Professor Bishop, known on the campus as an outspoken critic of the university's administration, had learned last year of her failed tenure application. She subsequently appealed the decision but did not prevail. According to several people around the campus quoted in news reports, Bishop was quite bitter and vocal about her plight, as the end of her terminal contact year approached.
Unlike many Americans who may interpret employment-related failures as an indication of their own inadequacies, workplace avengers typically externalize blame. Their failures and disappointments, they believe, reflect nothing more than mistreatment by others who, perhaps undeservedly, hold unbridled power over their fate. Might Professor Bishop, as a noted scholar with an Ivy League pedigree, have questioned the legitimacy of the tenure process or those who were in the position to judge her record of achievement?
With reports of Bishop's quirky demeanor and social awkwardness, it would be all too easy to dismiss this violent episode as just some "nut" who couldn't handle the pressure of publish or perish. Indeed, that seems to be the prevailing view of the hundreds who have posted online comments in the days since the shooting. But to define this tragedy as just a case of psychopathology would discourage a closer look at contributing forces.
Rather than dismiss the killings as just another act of insanity or treating it as fodder for escalating the debate over concealed weapons on campuses or for justifying tighter security measures, let it serve as a vehicle for evaluating the antiquated tenure process of modern-day academe. I am not suggesting a referendum on the role and purpose of tenure but consideration of how the process could be enhanced to reduce the risk of violence and other less extreme but still undesirable responses to negative outcomes. That should include appropriate support systems and mentor programs during the uniquely awkward terminal contract year following tenure denial.
Exacerbating the problem, of course, is that with today's economic climate, in which academic budgets are shrinking and tenure lines evaporating, tenure denial—for good reason or bad—can indeed be catastrophic. For highly trained scholars of tenure-track misfortune, the alternative opportunities can be rather slim. As Cary Nelson, president of the American Association of University Professors, told The Huntsville Times, "The most likely result of being denied tenure in this nonexistent job market is that you will not be able to continue teaching. ... You probably can't get another job."
It is a dirty, not-so-secret truth that tenure review often involves personalities and politics neatly disguised as dispassionate assessment of scholarship—a process shrouded in secrecy and protected by confidentiality. On occasion, faculty reviewers, whose own tenure may have been awarded decades earlier under standards far less stringent, are positioned to make weighty judgments about colleagues, sometimes with limited appreciation for the potentially devastating ramifications. In the corporate world, by contrast, managers empowered to promote or terminate subordinates must at least put their names and reputations on the line.
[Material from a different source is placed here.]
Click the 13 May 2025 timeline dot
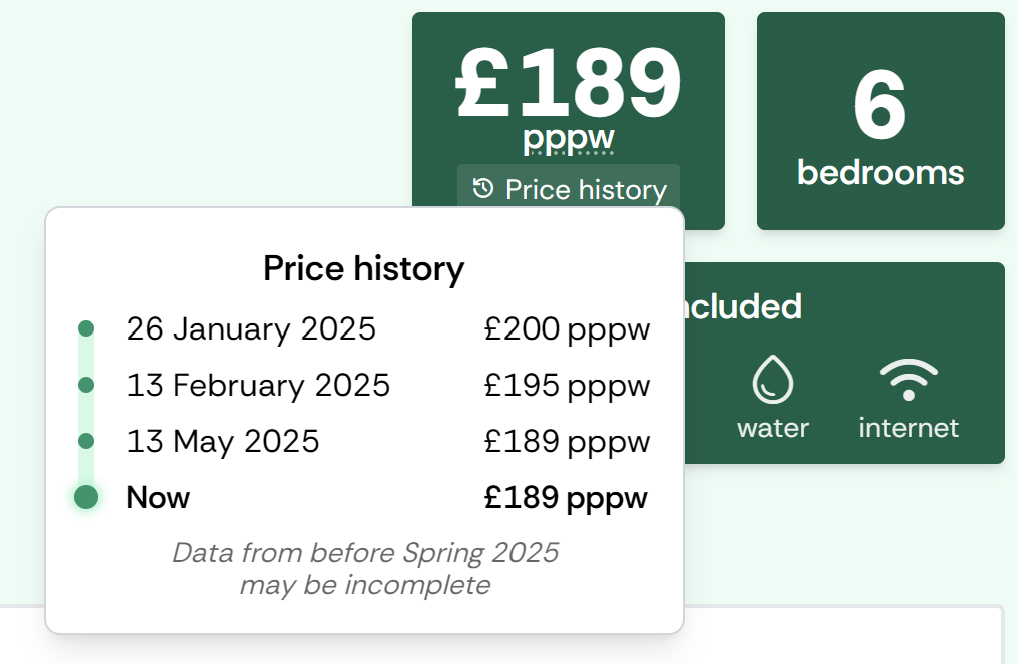 [x=86, y=441]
In our cloistered academic settings, we tacitly assume that senior faculty members, after having survived the tenure grind, magically come to possess the necessary expertise and talent to carry out this awesome task with humanity and respect, not to mention fairness. Even if Professor Bishop's tenure case was processed fairly and appropriately, tragedies like Friday's shooting in Huntsville should encourage us to examine these assumptions..
James Alan Fox is a professor of criminology, law, and public policy at Northeastern University. His book Violence and Security on Campus: From Preschool Through College will be published by Praeger in April.